To validate the de novo-assembled Illumina full-length genome sequences, six representative isolates, three each from Cote d’Ivoire and Ghana, representing Cacao vein virus (CRVV) and the established CSSV species group (four and two sequences, respectively) (Table 1), were selected for PCR amplification, cloning, and bi-directional capillary (Sanger) DNA sequencing. Purified total DNA was enriched for circular DNA by RCA. The partially enriched badnaviral DNA was used as template for PCR amplification of full-length viral genomes with sequence-specific abutting primers (Additional file 1: Table S1). Amplicons were cloned using the CloneAmp™ HiFi PCR Premix (Clonetech), according to the manufacturer’s instructions. The reaction contained 1X CloneAmp™ HiFi PCR Premix, 0.2 μM each of reverse and forward primers, 2 μL of RCA product, and nuclease-free water to a final volume of 50 μL. The PCR conditions were: denaturation at 98 °C for 2 min, followed by 40 cycles of denaturation at 98 °C for 20 s, annealing at 55 °C for 15 s, extension at 72 °C for 8 min, and final extension at 72 °C for 10 min. Amplicons were separated by agarose gel (0.8%) electrophoresis in TAE buffer, pH 8.0. Bands ~7 kbp in size were excised and gel-purified using the illustra GFX PCR and DNA Gel Band Purification kit (GE Healthcare Bio-Sciences), according to manufacturer’s instructions. The concentration of DNA was determined using the Nanodrop 2000 UV–vis spectrophotometer (Thermo Scientific). Amplicons were cloned into the pGEM5 plasmid vector (Promega), previously linearized by digestion with Not I (New England Biolabs). Transformation was carried out using the In-Fusion HD Cloning kit (Clontech), according to the manufacturer’s instructions. Insert size was confirmed following purification of the plasmid vector with the GeneJET Plasmid Miniprep Kit (ThermoFisher Scientific), and by restriction with Not I. The DNA sequence was determined for plasmids bearing a cloned insert of ≥7 kbp in size by bi-directional, capillary Sanger DNA sequencing, and primer walking (Eton Bioscience, San Diego, CA). Sequences were assembled using SeqMan Pro v.12 (DNASTAR, Madison, WI). Viral ORFs, non-coding regions, and predicted, CPDs were identified for comparison to the assembled Illumina sequences using ORF Finder, CDD, and pairwise distance analysis (SDT), as described above.
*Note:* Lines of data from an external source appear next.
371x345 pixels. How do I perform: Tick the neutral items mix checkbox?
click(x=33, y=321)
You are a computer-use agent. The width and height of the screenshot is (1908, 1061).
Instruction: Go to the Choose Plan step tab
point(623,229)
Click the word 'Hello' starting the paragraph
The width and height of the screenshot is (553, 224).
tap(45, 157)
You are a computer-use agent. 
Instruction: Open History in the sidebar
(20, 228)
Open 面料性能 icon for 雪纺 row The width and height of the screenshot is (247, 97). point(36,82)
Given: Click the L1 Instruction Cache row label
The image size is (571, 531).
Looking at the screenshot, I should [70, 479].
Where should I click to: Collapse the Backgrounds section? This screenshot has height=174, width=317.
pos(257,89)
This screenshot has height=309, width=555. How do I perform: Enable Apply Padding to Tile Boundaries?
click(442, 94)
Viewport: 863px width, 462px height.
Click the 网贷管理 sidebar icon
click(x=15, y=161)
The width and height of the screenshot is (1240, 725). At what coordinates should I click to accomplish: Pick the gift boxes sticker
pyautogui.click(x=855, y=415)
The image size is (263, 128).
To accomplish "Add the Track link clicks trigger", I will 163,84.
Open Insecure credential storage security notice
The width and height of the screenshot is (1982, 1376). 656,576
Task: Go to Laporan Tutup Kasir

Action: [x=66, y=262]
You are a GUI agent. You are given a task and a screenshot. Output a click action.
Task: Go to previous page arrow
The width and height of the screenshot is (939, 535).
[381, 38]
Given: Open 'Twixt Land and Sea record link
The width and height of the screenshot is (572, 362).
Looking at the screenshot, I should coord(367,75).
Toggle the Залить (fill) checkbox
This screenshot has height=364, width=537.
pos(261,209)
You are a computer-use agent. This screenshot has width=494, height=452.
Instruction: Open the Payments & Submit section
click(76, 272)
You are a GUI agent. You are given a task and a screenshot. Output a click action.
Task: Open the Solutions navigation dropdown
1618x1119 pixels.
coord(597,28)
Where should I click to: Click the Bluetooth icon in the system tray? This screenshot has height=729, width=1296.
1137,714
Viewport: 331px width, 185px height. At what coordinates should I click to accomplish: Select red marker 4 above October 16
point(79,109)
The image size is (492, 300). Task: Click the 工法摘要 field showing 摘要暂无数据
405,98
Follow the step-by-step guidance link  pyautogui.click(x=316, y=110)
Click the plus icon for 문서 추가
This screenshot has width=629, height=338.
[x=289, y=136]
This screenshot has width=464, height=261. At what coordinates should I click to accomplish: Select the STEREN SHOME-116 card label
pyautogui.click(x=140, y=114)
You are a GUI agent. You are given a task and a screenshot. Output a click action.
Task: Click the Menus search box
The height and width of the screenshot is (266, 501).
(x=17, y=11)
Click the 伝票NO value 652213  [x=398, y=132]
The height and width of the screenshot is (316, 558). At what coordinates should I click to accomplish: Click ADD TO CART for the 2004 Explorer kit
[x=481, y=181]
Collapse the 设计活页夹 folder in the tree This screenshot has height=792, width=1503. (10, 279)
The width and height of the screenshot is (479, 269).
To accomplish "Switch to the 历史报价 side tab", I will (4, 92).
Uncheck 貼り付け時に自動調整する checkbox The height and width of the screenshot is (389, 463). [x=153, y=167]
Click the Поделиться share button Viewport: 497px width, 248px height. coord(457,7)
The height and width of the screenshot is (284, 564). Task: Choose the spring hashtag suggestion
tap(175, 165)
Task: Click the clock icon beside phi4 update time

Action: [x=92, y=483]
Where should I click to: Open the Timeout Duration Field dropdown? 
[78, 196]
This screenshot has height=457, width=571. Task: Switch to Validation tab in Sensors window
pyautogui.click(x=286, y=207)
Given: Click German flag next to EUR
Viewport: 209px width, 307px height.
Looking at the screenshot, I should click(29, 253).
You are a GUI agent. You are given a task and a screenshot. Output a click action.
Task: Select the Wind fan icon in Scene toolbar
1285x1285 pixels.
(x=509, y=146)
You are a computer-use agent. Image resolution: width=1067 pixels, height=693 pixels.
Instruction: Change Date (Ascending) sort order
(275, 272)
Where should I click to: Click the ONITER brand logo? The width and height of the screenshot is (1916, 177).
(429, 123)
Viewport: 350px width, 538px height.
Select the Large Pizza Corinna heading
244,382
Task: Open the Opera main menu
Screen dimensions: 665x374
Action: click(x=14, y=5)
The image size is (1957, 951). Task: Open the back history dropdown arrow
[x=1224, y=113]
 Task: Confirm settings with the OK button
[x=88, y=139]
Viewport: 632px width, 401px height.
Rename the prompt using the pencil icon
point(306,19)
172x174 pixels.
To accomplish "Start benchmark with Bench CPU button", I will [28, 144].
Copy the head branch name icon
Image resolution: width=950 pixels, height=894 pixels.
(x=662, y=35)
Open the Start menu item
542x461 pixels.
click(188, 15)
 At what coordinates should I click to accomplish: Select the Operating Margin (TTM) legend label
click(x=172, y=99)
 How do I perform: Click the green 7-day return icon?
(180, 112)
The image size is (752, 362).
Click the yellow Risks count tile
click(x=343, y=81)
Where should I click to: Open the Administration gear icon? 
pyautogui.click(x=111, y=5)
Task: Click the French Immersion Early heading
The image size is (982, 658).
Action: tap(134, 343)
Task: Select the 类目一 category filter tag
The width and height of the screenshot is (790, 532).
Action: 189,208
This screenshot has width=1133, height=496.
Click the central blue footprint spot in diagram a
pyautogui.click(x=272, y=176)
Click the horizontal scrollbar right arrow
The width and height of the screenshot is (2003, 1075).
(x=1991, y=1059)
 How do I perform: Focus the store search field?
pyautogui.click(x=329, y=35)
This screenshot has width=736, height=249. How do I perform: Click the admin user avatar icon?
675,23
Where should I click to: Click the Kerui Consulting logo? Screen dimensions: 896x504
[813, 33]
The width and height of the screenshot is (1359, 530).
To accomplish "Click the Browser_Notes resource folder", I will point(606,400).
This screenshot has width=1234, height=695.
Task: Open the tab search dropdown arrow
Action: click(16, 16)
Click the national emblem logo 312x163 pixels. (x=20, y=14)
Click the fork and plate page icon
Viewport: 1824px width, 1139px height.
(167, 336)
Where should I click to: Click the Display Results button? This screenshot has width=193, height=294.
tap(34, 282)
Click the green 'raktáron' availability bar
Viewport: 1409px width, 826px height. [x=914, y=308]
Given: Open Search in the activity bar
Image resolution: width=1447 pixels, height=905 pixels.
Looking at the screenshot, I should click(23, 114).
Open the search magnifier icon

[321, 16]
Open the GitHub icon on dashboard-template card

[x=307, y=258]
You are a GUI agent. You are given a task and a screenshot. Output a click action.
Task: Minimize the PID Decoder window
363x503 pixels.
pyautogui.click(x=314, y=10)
Table 1 Predicted conserved protein domains identified in cacao-infecting badnavirus genome sequences

Results

Illumina and sanger sequences

The Illumina reads were assembled into 14 full-length badnaviral genomes ranging from 6920 to 7172 bp in size. Also, BLASTn analysis against the GenBank database identified a large number of partial contigs with significant matches to CSSD-badnaviral sequences. However, in this report, only complete badnaviral genome sequences were considered, and they are derived from 410,662–31,417,994 reads with a depth of coverage of 36–6600.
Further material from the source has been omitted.